Now, it could just be me, but I would have thought that the world's most comprehensive assessment and review of climate science by thousands of international experts should probably be the first port of call when searching for facts.
And make no mistake about how central the IPCC is to the global warming debate. The IPCC's reports are why ours and other governments around the world are calling for reductions in greenhouse gas emissions; and why everyone will meet in Copenhagen next month.

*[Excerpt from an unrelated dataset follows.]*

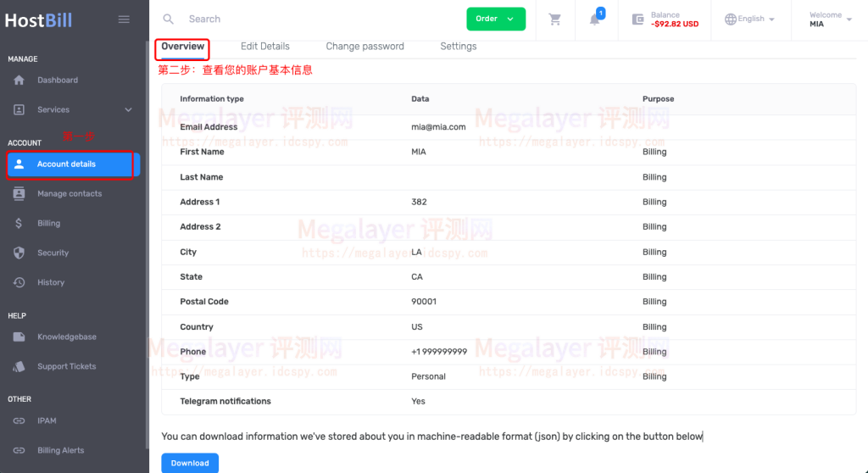Switch to the Change password tab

But some of Australia's leading politicians such as Tony Abbott
and Senator Nick Minchin
have variously dismissed the IPCC as "alarmist" or fuelling a left-wing conspiracy to "de-industrialise" modern society
During a visit to NSW's Henty Field Day this year (http://blogs.abc.net.au/events/2009/09/farmers-still-sceptical-about-climate-change-science.html) I met numerous farmers' representatives who also harboured a dark suspicion of the IPCC and of climate scientists.
So is the IPCC really that kooky? Have thousands of participating scientists from around the world who've contributed to four IPCC reports since 1990 duped the world with hidden agendas and manipulated science? Have they all got it wrong?
I should point out that the IPCC's conclusions are supported in most countries by most major scientific bodies. In Australia that includes the CSIRO, the Australian Academy of Science, and the Federation of Australian Scientific and Technological Societies, to name a few.
The UN Intergovernmental Panel on Climate Change was established in 1988 by the World Meteorological Organisation (WMO) and the UN Environment Program (UNEP). It has issued four reports (1990, 1995, 2001 and 2007) each asserting with increasing certainty that the globe is warming (now 100 per cent certain) and that human driven greenhouse gas emissions are largely to blame (now 90 per cent certain). The next report is due 2014.
While it is called a 'panel,' the IPCC is actually one of the most ambitious scientific undertakings in history bringing together hundreds of scientists and other experts who are generally nominated by their governments or by non-government organisations (such as the Australian Academy of Science or the CSIRO). But the IPCC is also policy-neutral. Its job is to present the best science. There is not a single policy recommendation in its reports.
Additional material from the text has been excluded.